All of the "S-8 registration" shares issued to Mendiratta's aunt Dhingra were deposited into accounts at brokerage firms including NevWest Securities Corporation. Between September 1, 2002, and September 30, 2003, these accounts sold 35,703,000 shares of Universal Express for proceeds of $1,230,234. The "S-8 registration" shares issued to Mendiratta's aunt Kaila were deposited in a NevWest brokerage account; they were sold for proceeds of $2,940,009. Dhingra's and Kaila's accounts also purchased shares of Universal Express -- 905,000 shares by Dhingra and 172,000 by Kaila.

Mendiratta was authorized to buy and sell securities in Dhingra and Kaila's brokerage accounts. The relevant representative of NevWest has testified that he received sales instructions for Dhingra's and Kaila's accounts only from Mendiratta; he never spoke with either account-owner about sales of Universal Express stock. From October 2002 to December 2003, NevWest was instructed to transfer money from Dhingra's accounts to third parties -- over $1 million together to Jensen Pacific, an Annette Hunter, and a Joseph Powers, and $75,000 to Mendiratta himself. Mendiratta signed at least one letter, dated January 7, 2003, authorizing a transfer of funds from Dhingra's account to Jensen Pacific, a company of which he is president (P. Ex. 135); Jensen Pacific received at least $500,000 from Dhingra. Transfers were similarly ordered from Kaila's NevWest account: from October 2003 to March 2004, $805,800 to Jensen Pacific, and $160,000 together to Hunter and a Gerald Kay.

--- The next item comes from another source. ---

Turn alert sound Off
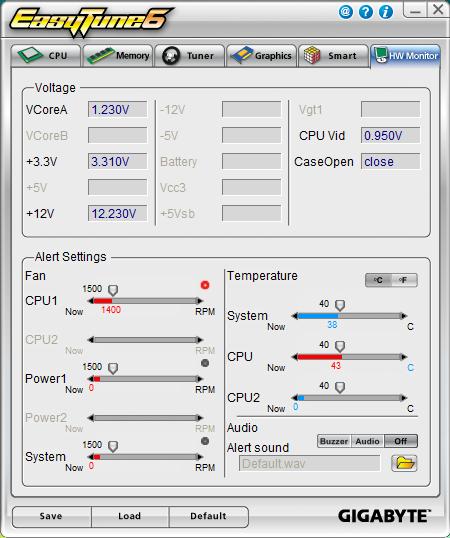 click(401, 441)
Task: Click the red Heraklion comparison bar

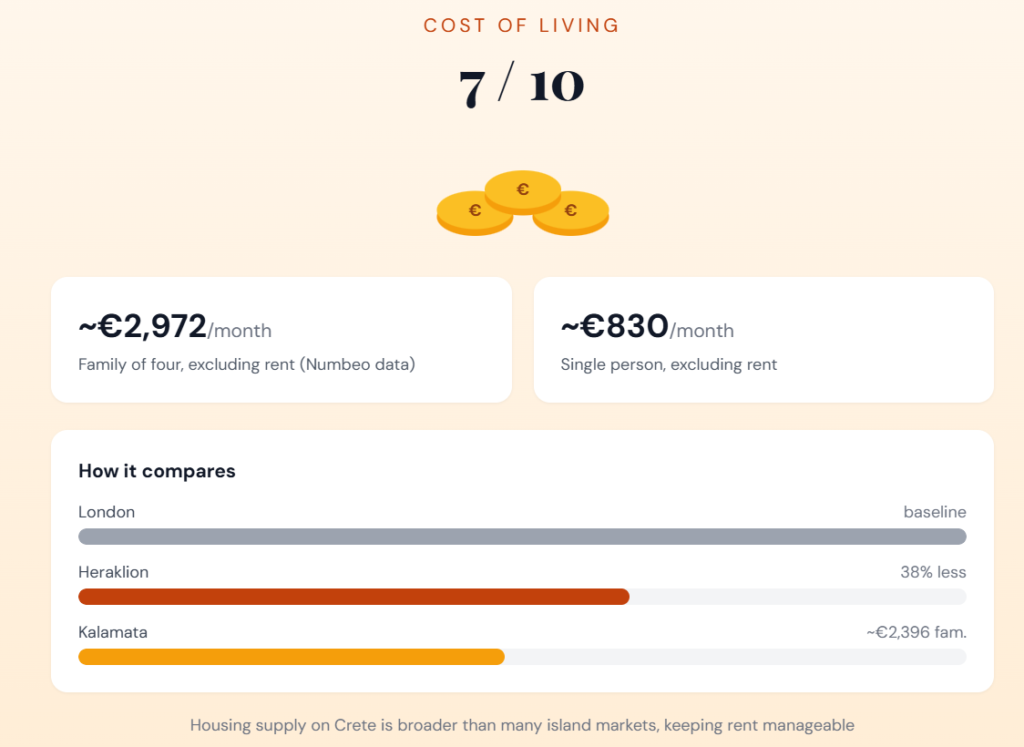Action: 354,597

Within the relevant period Jensen Pacific transferred $1,008,460 to Universal Express. Mendiratta signed checks and wire transfer orders directing payment of over $1 million from Jensen Pacific to Universal Express. For instance, a check he signed on December 30, 2003, for $260,000 drawn on Jensen Pacific's Bank West account and made payable to Universal Express, was deposited into Universal Express's account at First Union National Bank. The other transferees from Dhingra and Kaila -- Hunter, Powers, and Kay -- transferred some $475,000 total to Universal Express, also near the time of their receipt of the funds from Dhingra and Kaila.

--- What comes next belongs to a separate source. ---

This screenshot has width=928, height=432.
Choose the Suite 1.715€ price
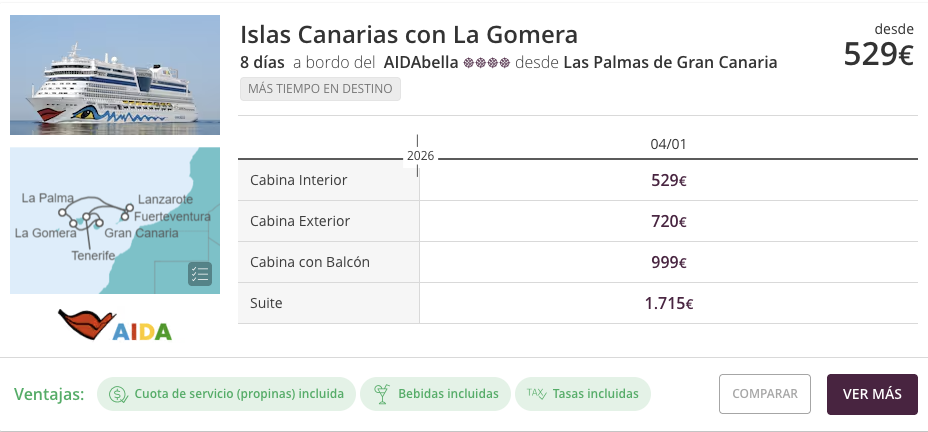[668, 303]
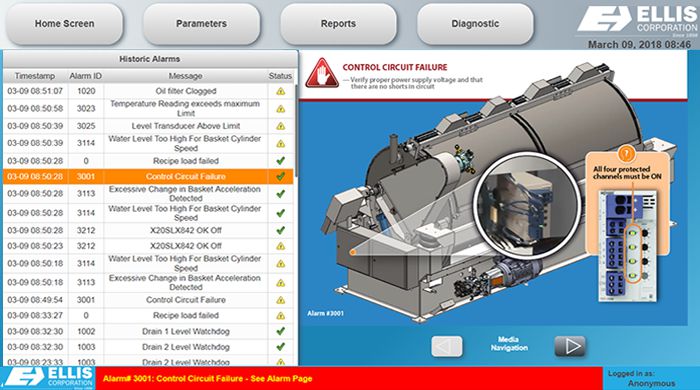Open the Home Screen

coord(64,24)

III. Statutory Fraud Claims

The SEC accuses all defendants but Mendiratta of committing federal securities fraud in connection with certain press releases issued by Universal Express about its financing, expansion, or other business operations. Gunderson and Altomare each drafted or edited the press releases and then reviewed and approved them before their release. Each release was immediately followed by an increase in Universal Express's share price and a significant jump -- by 377 percent at the lowest and 4,770 percent at the highest -- in its trading volume.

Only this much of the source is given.